• **Explore the material**:
a) Summarize the passage about education and wartime Sarajevo in two sentences.
b) Copy the passage about education and wartime Sarajevo word for word, starting at "This in turn" and running up to and including "allowed to graduate.".
c) Write what comes next in the passage about education and wartime Sarajevo, starting after its final sentence.

··· Text passage

Our system of general education, which included emphasis on quality as well as quantity, was one of the best in the world. Only we studied what the unemployment rate was in Madagascar or what the national rate of tractor production was in Brazil. And you know what? Our heads didn’t explode from it. We were richer and freer.

The only drawback of our old system of education was that students did not get to practice enough their presentation and persuasion skills, in other words, how to sell their ideas. Our education system was lacking only one thing – instilling confidence and self-esteem into students. Fear of the teacher, developed in the early years of development, was instead, instilled in the students. That is exactly where the ideological creators of the siege of Sarajevo come from. Manipulating our sense of vulnerability digs deep into the tribal conscious of man and operates with the archetypes of Good and Evil which subconsciously divide people in to us and them. What results is a hegemony with nationalistic tendencies and propaganda that speaks in stereotypes about the evils of others (them).

This in turn creates the need to defend ourselves, even though the perceived threat is just a well-served illusion. The need to defend becomes an attack, and that’s how war and genocide are created.

This process is comparable to a student gripped by a stage fright before an oral exam. The surge of adrenalin and panic he or she feels is completely disproportionate to the actual ‘threat of attack’ before them. Except that students do not kill their professors. Maybe the before mentioned persons should never have been allowed to graduate.

Contrary to the unfounded fear which initiates aggression, university during the war was free of fear and was a form of resistance. Resistance of students and professors to the madness that besieged them from the surrounding hills, sowing death and mutilation of Sarajevo from above. We looked Dali’s reality in the eye, and saw the meaning and futility of life and death.

The life of a Sarajevan student is a copy of Dali’s dreams. Surrealism was created as a response to the meaninglessness and absurdity of war’s bloodshed and destruction. It was a cry of the subconscious and the repressed to preserve the normality in dreams.

······
··· Supplied material

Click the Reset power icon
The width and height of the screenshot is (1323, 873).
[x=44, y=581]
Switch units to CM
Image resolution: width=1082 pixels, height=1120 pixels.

······

• **Replies**:
a) The passage calls the old system of general education one of the best in the world, but says it failed to instill confidence and self-esteem and instead instilled fear of the teacher. It ties this fear to the ideological creators of the siege of Sarajevo and to the way a need to defend becomes an attack that creates war and genocide, while wartime university in Sarajevo was free of fear and was a form of resistance.

b)
This in turn creates the need to defend ourselves, even though the perceived threat is just a well-served illusion. The need to defend becomes an attack, and that’s how war and genocide are created.

This process is comparable to a student gripped by a stage fright before an oral exam. The surge of adrenalin and panic he or she feels is completely disproportionate to the actual ‘threat of attack’ before them. Except that students do not kill their professors. Maybe the before mentioned persons should never have been allowed to graduate.

c)
The reality of our actual siege and manipulated subconscious obsession of our oppressors is normality of abnormal in surrealism, which was guarded by professors and students at the University of Sarajevo. This is what allowed us to survive the madness of war. This experience should be left to coming generations as a reminder, a formula that can be recognized in the language of hatred, in manipulation of archetypes of Good and Evil, propagated stereotypes that speak to our tribal consciousness. The next generations need to recognize and destroy this virus of nonsense. The virus of stupidity and the animal within ourselves can only be defeated by learning. Fear of that which is different to us can only be assuaged by learning about that which is different. That is why there is no greater joy than victory over stupidity and ignorance.

There is still a lot to learn from these recollections. I think that for everyone, their own misfortune is the greatest. By nature, the humans lean toward forgetting and repressing. Because we survived hell, we think that hell cannot happen again. I would like to remind us that it can, by mentioning places where it is happening right now: Libya, Afghanistan, Iraq, Palestine, Bahrain, Egypt, Yemen, Japan. I would like to ask for a minute of silence to commemorate all the victims of human and natural disasters, and all the victims of the siege of Sarajevo.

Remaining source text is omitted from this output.